Althea Lee formerly Althea Byfield

Personal information
- Full name: Althea Latoya Lee
- Born: 28 November 1982 (age 43) Kingston, Jamaica
- Height: 1.83 m (6 ft 0 in)

Sport
- Country: Jamaica
- Sport: Basketball, Netball
- Club: Basketball: Metrobelles; East Texas A&M Lions (2003–06) Netball: Jamaica
- Team: Basketball: Jamaica Netball: Jamaica

Medal record
Netball
Representing Jamaica
Netball Youth Championships
| Silver medal – second place | 2000 Cardiff Wales | Netball |
Netball World Championships
| Bronze medal – third place | 2007 Auckland | Netball |
| Bronze medal – third place | 2003 Kingston | Netball |
World Netball Series
| Bronze medal – third place | 2010 Liverpool | Fastnet |

= Althea Byfield =

Jamaican international basketball and netball player

Althea Latoya Lee (born 28 November 1982 in Kingston, Jamaica) is a Jamaican international basketball and netball player. Lee is currently retired in both sports internationally and now resides in the United States.

==Early life==
Althea Byfield was born in Kingston on 28 November 1984, the daughter of Tony Byfield and Jean Rumble. She also has a twin brother, Ian. Byfield attended high school at The Queen's School in Jamaica, and subsequently traveled to the United States to attend Midland Junior College in Texas.

==Basketball career==
Byfield played basketball at Midland in the 2001–02 Western Junior College Athletic Conference season. In 2002, she transferred to Texas A&M University–Commerce, majoring in kinesiology, but did not play basketball until the 2003–04 season. In that season, Byfield started in 16 of 19 games played, averaging 7.1 points and 6.3 rebounds per match; she was also named Lions Newcomer of the year. In the following season, Byfield was the only player in the Lone Star Conference to be ranked in the top ten players for rebounds (3rd), assists (10th) and steals (3rd); she also had the seventh-highest minutes played throughout the LSC season, averaging over 33 minutes per game. The 2005–06 season saw her playing time reduced, somewhat due to a larger playing bench.

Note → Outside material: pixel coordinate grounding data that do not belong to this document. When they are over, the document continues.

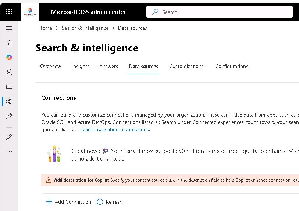Open Settings gear icon in sidebar

coord(9,101)
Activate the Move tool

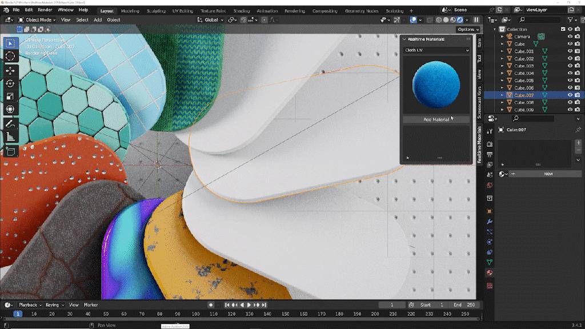tap(10, 71)
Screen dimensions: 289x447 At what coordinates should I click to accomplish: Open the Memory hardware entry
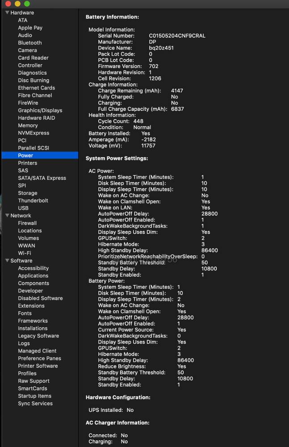point(28,126)
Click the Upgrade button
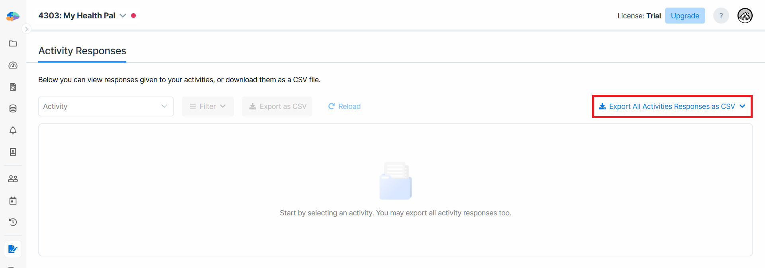This screenshot has height=268, width=765. pyautogui.click(x=685, y=16)
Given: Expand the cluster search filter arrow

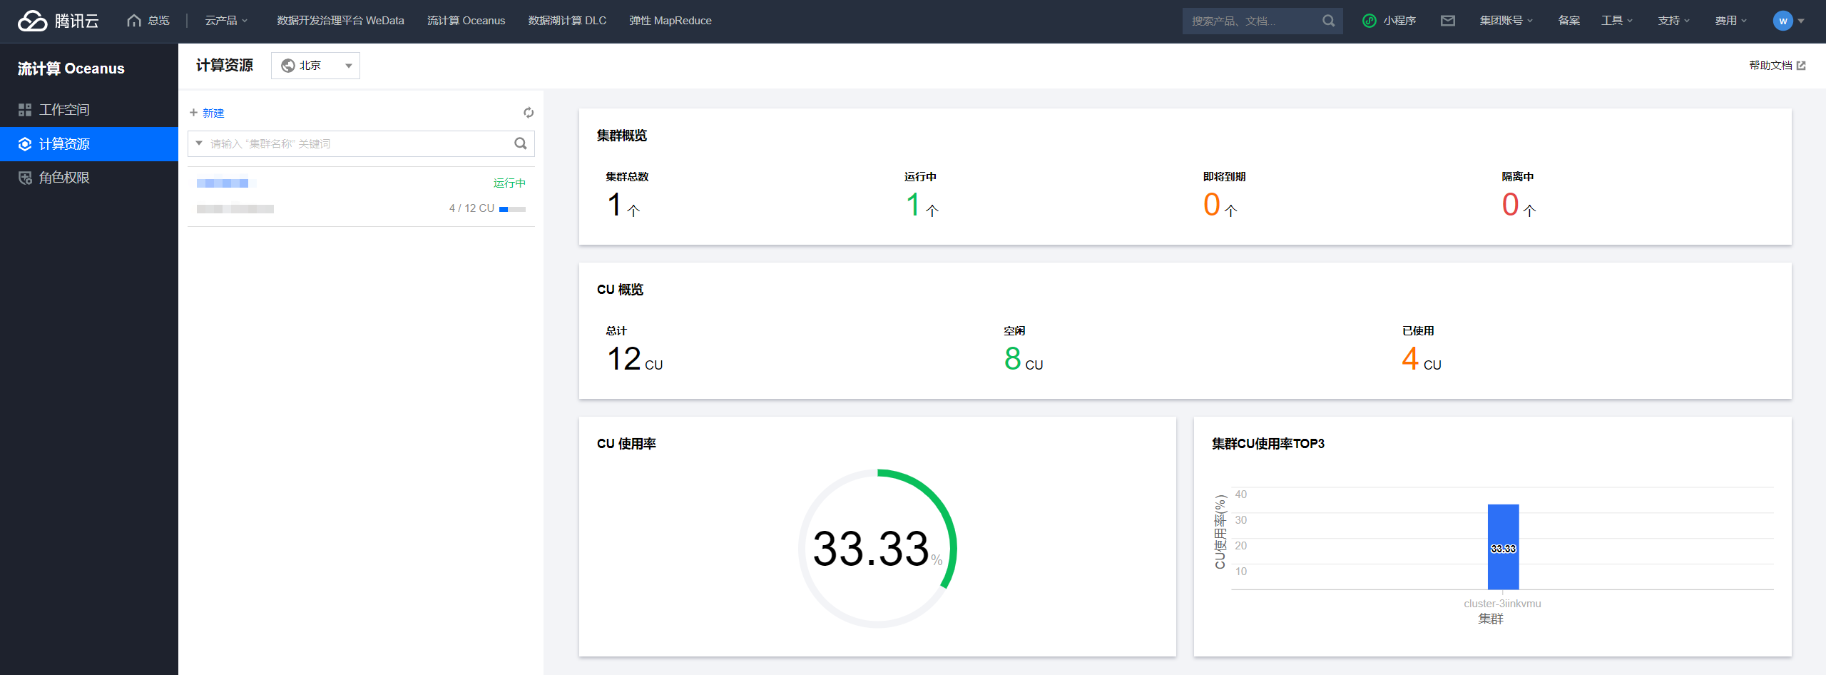Looking at the screenshot, I should click(199, 143).
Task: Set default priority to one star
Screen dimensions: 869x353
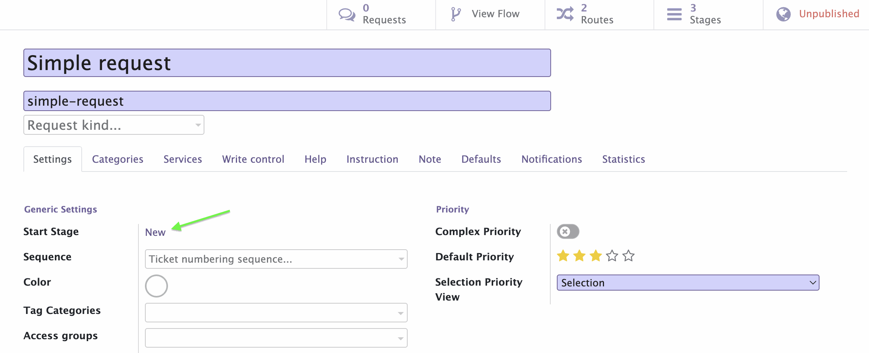Action: [x=563, y=255]
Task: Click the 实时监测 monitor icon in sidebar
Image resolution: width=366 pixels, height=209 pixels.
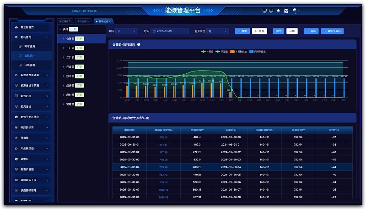Action: tap(20, 46)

Byfield was also part of the Jamaican national women's basketball team selected to compete in the Caribbean Basketball Championships in 2006, and subsequently at the 2007 FIBA Americas Championship for Women. As of October 2008, she was playing for the Metrobelles in the Jamaican National Basketball League.

==Netball career==
As a member of the Jamaican U21 squad, Byfield won a silver medal at the 2000 Netball World Youth Championships in Cardiff. Later, she was a member of the national squads that participated in the 2003 and 2007 Netball World Championships, with Jamaica winning bronze medals in both tournaments. In 2010, she featured in Jamaica's Commonwealth Games campaign in India and won bronze at the 2010 World Netball Series in England.

In domestic netball, Byfield plays for Jamalco in the Jamaican Netball Association Open League competition, having previously played for Waulgrovians and Blades United. In 2008, Byfield was signed with the Central Pulse in New Zealand for the 2009 ANZ Championship season. She became one of the team's standout players, although the Pulse finished their season in 10th place. Byfield transferred to the Northern Mystics in 2010 as their starting goalkeeper. She was not signed for the 2011 season.